Localized Damage in Vertebral Bone Is Most Detrimental in Regions of High Strain Energy Density

[+] Author and Article Information
D. L. Kopperdahl, A. D. Roberts

Orthopædic Biomechanics Laboratory, Department of Mechanical Engineering, University of California, Berkeley, CA 94720

T. M. Keaveny

Orthopædic Biomechanics Laboratory, Department of Mechanical Engineering, University of California, Berkeley, CA 94720; and Department of Orthopædic Surgery, University of California, San Francisco, CA 94143

J Biomech Eng 121(6), 622-628 (Dec 01, 1999) (7 pages) doi:10.1115/1.2800864 History: Received August 08, 1998; Revised July 28, 1999; Online October 30, 2007


It was hypothesized that damage to bone tissue would be most detrimental to the structural integrity of the vertebral body if it occurred in regions with high strain energy density, and not necessarily in regions of high or low trabecular bone apparent density, or in a particular anatomic location. The reduction in stiffness due to localized damage was computed in 16 finite element models of 10-mm-thick human vertebral sections.

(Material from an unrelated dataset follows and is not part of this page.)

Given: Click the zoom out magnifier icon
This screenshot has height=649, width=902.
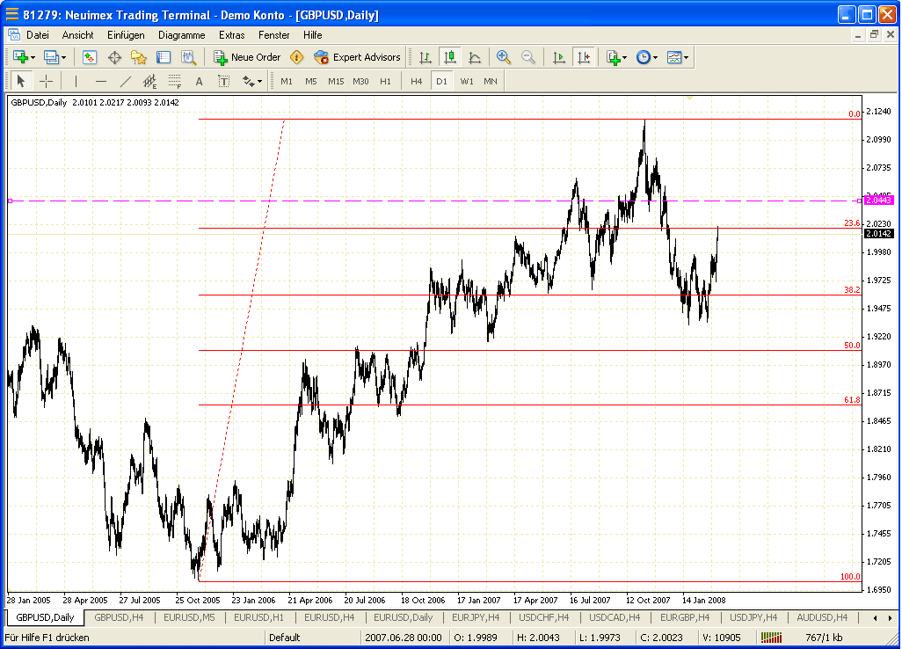Looking at the screenshot, I should pos(528,57).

Statistical analyses were performed to determine which characteristic at the damage location — strain energy density, apparent density, or anatomic location — best predicted the corresponding stiffness reduction. There was a strong positive correlation between regional strain energy density and structural stiffness reduction in all 16 vertebral sections for damage in the trabecular centrum (p < 0.05, r2 = 0.43–0.93). By contrast, regional apparent density showed a significant negative correlation to stiffness reduction in only four of the sixteen bones (p < 0.05, r2 = 0.47 – 0.58). While damage in different anatomic locations did lead to different reductions in stiffness (p < 0.0001, ANOVA), no single location was consistently the most critical location for damage. Thus, knowledge of the characteristics of bone that determine strain energy density distributions can provide an understanding of how damage reduces whole bone mechanical properties. A patient-specific finite element model displaying a map of strain energy density can help optimize surgical planning and reinforcement of bone in individuals with high fracture risk.